The Australian Institute of Petroleum said the national weekly average for petrol prices jumped by 14.9 cents in the past week to a record 212.5 cents a litre, after ranging from 210.4 cents to 214 cents.
As if households aren’t facing enough pressure at the petrol bowser, economists expect prices could go even higher with crude oil prices remaining elevated and back above $US100 a barrel.
The federal government has promised to provide some support for households in next week’s budget in the face of escalating cost of living pressures.
There has been speculation the Treasurer Josh Frydenberg may temporarily reduce fuel excise from 44 cents a litre.

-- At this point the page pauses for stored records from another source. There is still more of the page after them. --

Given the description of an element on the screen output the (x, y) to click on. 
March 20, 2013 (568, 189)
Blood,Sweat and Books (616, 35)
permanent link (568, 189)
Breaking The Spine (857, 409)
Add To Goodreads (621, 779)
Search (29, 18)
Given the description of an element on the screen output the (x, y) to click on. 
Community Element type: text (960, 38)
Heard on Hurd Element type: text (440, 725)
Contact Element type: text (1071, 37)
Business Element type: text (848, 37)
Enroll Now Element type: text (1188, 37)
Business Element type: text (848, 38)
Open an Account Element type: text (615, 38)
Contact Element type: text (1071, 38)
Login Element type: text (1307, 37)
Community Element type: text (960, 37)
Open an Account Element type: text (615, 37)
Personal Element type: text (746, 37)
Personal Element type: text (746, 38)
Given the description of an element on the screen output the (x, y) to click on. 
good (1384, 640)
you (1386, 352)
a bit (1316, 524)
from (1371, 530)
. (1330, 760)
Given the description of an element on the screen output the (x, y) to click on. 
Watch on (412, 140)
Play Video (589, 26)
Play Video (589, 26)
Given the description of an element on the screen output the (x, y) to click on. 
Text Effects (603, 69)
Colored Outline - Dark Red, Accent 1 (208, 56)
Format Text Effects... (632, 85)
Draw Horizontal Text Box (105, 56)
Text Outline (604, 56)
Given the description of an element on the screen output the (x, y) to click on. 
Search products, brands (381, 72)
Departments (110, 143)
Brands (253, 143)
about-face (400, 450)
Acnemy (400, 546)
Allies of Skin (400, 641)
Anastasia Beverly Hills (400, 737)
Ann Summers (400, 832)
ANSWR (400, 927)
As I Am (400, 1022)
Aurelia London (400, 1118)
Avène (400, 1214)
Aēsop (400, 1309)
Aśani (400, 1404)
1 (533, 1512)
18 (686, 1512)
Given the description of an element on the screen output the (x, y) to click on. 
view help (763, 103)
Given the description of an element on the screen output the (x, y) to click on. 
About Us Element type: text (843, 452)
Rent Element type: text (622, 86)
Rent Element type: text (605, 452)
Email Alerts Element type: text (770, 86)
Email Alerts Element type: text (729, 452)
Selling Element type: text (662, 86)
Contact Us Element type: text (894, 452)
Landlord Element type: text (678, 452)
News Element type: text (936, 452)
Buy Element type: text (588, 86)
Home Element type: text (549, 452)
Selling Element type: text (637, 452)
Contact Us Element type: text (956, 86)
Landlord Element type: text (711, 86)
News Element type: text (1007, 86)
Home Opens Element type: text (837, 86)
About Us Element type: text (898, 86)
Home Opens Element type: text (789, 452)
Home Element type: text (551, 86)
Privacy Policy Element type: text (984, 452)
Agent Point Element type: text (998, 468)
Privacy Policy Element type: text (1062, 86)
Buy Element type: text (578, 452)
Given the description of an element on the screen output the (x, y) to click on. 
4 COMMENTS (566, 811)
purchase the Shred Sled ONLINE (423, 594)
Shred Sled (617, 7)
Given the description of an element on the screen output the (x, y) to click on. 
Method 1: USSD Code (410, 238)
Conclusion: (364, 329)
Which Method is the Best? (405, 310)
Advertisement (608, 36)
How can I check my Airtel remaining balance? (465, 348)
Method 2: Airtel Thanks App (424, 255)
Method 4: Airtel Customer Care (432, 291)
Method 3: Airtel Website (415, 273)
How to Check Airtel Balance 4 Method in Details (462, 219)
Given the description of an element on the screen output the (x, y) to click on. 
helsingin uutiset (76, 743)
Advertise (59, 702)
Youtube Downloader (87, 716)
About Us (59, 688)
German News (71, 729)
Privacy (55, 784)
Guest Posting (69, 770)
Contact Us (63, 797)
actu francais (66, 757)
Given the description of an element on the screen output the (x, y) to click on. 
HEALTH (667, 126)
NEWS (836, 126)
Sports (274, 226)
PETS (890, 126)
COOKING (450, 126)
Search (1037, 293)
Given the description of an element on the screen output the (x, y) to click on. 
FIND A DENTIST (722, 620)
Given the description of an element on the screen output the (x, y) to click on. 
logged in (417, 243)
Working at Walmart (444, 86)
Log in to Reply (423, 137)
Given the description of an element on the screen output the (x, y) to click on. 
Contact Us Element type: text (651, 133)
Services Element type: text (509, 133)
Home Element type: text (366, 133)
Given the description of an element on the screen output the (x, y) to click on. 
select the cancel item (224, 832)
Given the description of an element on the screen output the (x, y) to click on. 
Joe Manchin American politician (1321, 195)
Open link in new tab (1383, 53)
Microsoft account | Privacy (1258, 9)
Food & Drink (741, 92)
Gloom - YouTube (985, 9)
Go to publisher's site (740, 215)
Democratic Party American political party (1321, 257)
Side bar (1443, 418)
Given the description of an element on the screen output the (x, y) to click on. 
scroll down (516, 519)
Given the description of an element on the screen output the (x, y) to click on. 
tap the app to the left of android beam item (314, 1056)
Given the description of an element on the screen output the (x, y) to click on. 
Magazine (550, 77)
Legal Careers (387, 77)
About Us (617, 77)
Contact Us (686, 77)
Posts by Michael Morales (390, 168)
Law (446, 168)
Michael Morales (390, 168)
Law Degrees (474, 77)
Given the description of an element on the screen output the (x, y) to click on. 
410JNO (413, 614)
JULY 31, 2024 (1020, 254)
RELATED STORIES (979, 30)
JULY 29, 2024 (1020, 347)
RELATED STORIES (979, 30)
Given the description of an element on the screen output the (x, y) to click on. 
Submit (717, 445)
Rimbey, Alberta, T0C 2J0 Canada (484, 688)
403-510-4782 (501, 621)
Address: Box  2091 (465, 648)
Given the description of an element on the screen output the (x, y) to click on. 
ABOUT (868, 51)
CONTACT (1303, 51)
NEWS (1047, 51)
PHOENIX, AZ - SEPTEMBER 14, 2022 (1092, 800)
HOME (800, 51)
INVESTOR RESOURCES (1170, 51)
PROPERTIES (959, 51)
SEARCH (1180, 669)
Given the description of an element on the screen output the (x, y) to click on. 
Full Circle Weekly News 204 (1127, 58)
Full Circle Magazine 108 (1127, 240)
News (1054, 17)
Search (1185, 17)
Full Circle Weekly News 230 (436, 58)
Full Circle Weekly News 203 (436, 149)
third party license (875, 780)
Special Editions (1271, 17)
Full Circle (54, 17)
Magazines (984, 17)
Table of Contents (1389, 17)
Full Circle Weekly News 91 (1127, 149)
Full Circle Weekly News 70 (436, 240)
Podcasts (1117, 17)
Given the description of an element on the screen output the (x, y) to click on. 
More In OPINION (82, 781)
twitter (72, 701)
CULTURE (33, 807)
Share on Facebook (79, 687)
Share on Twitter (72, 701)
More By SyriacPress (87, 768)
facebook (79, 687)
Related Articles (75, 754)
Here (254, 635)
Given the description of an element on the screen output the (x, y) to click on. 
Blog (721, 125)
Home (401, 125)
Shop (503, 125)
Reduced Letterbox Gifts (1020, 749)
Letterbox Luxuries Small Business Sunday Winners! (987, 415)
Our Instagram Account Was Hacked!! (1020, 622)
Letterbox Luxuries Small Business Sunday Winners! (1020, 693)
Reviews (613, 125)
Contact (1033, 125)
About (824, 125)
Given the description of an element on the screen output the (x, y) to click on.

But Deloitte Access Economics economist Chris Richardson warned such supports could further fuel inflation and bring forward the timing of an expected interest rate rise by the Reserve Bank of Australia this year.
He said it is also difficult to remove such assistance once in place.
“These bandaids go on fast but come off slow,” he says.
Meanwhile, a new survey showed Australia’s small business sector achieved the weakest rate of growth in the Asia Pacific region in 2021.
The CPA Australia Asia Pacific survey found more Australian small businesses shrank in 2021 than grew.
Only 32.2 per cent of Australian respondents said their business grew last year, compared to a survey average of 47.3 per cent, while 35.5 per cent reported that they shrank.
Not only did Australian small businesses record the lowest rate of revenue growth at 33.7 per cent – compared to a survey average 50.2 per cent. Only 7.1 per cent increased employee numbers, versus a survey average of 28.7 per cent.
The survey took in small businesses from Indonesia, the Philippines and India, which led the region by growth.
CPA Australia senior manager business policy Gavan Ord said the survey shows when it comes to Australian small businesses, technology is their weak link, and should be a wake-up call ahead of the federal election due in May.
“Small businesses are incredibly important to Australia’s economy,” he said.
“Whichever party forms government, we want them to ensure Australia’s Digital Economy Strategy reflects the importance of small business and supports them to succeed in the digital economy.”